Maybe an easier example of gluing can help to get the feeling:
Try to formalize the case of gluing two segments together into a circle at their endpoints.

Now, we have $X\sqcup Y$ which consists of points of $X$ (these are $i_X(x)$ for $x\in X$) and points of $Y$ (these are $i_Y(y)$ for $y\in Y$), which are so far separated from each other.
Then, we pick $d\in D\,\subseteq Y$ and glue it to [identify it with] $\ f(d)\,\in X\ $ in the quotient space $X\sqcup Y/\sim$.

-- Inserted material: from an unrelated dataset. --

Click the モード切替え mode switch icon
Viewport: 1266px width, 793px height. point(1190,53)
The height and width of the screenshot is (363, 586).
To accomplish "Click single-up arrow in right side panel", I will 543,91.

(Taking the quotient by an equivalence relation basically forces that relation to actually be equality in the quotient set.)

So, to the questions:

i) If $x$ is not in the image of $f$, then $x$ is not glued to nobody on the other side, so the copy $i_X(x)$ of $x$ will be alone in its equivalence class. (This is by definition of $\sim$.)
iii) The same holds for any $y\notin D$.
ii) Finally, if $d\in D$, then it is now glued to $f(d)$ on the other side, i.e. $i_Y(d)\sim i_X(f(d))$.
Who else are they glued, too?
Note that $\sim$ must be an equivalence relation, and $f$ need not be e.g. injective. Well, if $f(d')=f(d)$ happens for another $d'\in D$, then we have $i_Y(d')\sim i_X(f(d))$ as well, so $i_Y(d')$ is in the same class.
In fact, we collect all those: that is, we take the inverse image $f^{-1}(\, f(d)\,)$.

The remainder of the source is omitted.